Why OLE DB for Data Mining? - Data Mining

Although some of the data mining technologies have existed since the 1960s, the term data mining is relatively new. Before the OLE DB for Data Mining (OLE DB for DM) API was introduced in July 2000, the data mining market was very fragmented. You can compare it with the database market in the 1970s, before relational concepts existed. There were no standard concepts for mining models, model training, and making predictions. For many people, data mining was just a set of algorithms, just as in the old days people thought databases were no more than hierarchical data structures for storing data. Data mining was a high-end tool available to only those Ph.D.s in statistics or machine learning, not for database developers.

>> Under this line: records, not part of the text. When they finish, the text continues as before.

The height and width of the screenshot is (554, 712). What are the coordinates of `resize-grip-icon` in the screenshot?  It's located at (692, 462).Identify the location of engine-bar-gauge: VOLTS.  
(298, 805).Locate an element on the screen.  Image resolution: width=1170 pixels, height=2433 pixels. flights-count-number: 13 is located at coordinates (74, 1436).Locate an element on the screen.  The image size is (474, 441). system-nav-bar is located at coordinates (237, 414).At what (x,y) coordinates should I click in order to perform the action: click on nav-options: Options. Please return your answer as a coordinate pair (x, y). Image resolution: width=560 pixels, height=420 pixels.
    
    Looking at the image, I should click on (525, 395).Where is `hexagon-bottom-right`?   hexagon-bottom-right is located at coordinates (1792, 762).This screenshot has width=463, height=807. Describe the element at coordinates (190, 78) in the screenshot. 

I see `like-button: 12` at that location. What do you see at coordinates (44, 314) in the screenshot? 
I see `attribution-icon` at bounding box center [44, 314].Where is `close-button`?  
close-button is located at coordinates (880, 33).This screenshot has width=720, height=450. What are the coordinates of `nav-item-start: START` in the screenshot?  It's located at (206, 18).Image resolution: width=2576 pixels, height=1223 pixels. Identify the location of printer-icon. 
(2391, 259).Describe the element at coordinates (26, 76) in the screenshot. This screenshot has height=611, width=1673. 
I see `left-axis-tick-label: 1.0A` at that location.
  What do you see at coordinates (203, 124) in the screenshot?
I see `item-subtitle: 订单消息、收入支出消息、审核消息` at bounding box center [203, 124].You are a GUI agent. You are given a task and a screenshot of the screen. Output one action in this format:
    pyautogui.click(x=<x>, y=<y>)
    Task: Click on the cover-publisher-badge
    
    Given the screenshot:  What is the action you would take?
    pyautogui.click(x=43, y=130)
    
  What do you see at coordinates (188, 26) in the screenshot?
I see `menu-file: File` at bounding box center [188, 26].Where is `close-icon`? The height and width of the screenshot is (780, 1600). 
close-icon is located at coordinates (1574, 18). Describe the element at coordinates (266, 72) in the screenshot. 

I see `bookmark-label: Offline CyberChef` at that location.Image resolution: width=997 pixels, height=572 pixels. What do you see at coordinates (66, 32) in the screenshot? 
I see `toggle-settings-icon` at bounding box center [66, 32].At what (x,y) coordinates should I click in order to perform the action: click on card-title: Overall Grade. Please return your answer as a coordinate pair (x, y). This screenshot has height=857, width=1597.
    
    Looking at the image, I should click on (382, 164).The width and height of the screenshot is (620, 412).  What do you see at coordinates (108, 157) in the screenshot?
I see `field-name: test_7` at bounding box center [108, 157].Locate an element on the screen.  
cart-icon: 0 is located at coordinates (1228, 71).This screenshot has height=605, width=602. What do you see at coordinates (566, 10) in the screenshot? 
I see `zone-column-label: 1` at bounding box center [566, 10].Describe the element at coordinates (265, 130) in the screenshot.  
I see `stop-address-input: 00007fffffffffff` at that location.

There have been many data mining products on the market since late 1990s. Each of these independent data mining software vendors (ISVs) has its own proprietary way of building data mining applications. Most data mining packages on the market include their own algorithms, their own storage formats for model patterns, their own data-cleansing tools, and even their own reporting tools. Data mining has been an isolated software package, not part of the data warehouse.

Besides lacking standard concepts for data mining, there has been no standard programming API. It has been very difficult to integrate the result of data mining with user applications to close the analysis loop. Most data mining products don’t have APIs. It is very painful to integrate data mining features with many business applications. Some data mining products generate source code for decision trees or neural networks. The generated code includes trained parameters of models, for example, the coefficients for neural networks. To deploy a mining model, this source code needs to be compiled and linked with user applications. As a consequence, data mining projects are totally vendor locked. If you choose product A for a data mining project, and later you find that product B has a better time series algorithm, you have to start the project from the beginning, since different products have different tools for transforming data, different formats for storing models, and different APIs for integrating them with user applications.

The goal of OLE DB for Data Mining is to define common concepts and common APIs for the data mining world, similar to what SQL has done in the database world. The API should be easily understood by most database developers, not only by those with a Ph.D. in statistics. In July 1999, OLE DB for Data Mining was launched by Microsoft with many data mining ISVs. One year later, OLE DB for Data Mining API Version 1.0 was finalized and published on Microsoft Web site. The OLE DB for Data Mining API defines common data mining concepts such as mining models, model training, model content, model prediction, and so on. OLE DB for Data Mining also defines a query language for data mining. The syntax of this query language is similar to SQL. Since the standard was published, a number of data mining vendors, including Microsoft, Megaputer, Angoss, KXEN, and DBMiner, have developed their own OLE DB for Data Mining providers. User applications can connect to different data mining providers through OLE DB or ADO connections, as illustrated in Figure 2.3. Each OLE DB for DM provider has a set of data mining algorithms. These algorithms can access any tabular source data through OLE DB. Source data can be stored in various formats, such as relational databases, OLAP cubes, text files, and email documents.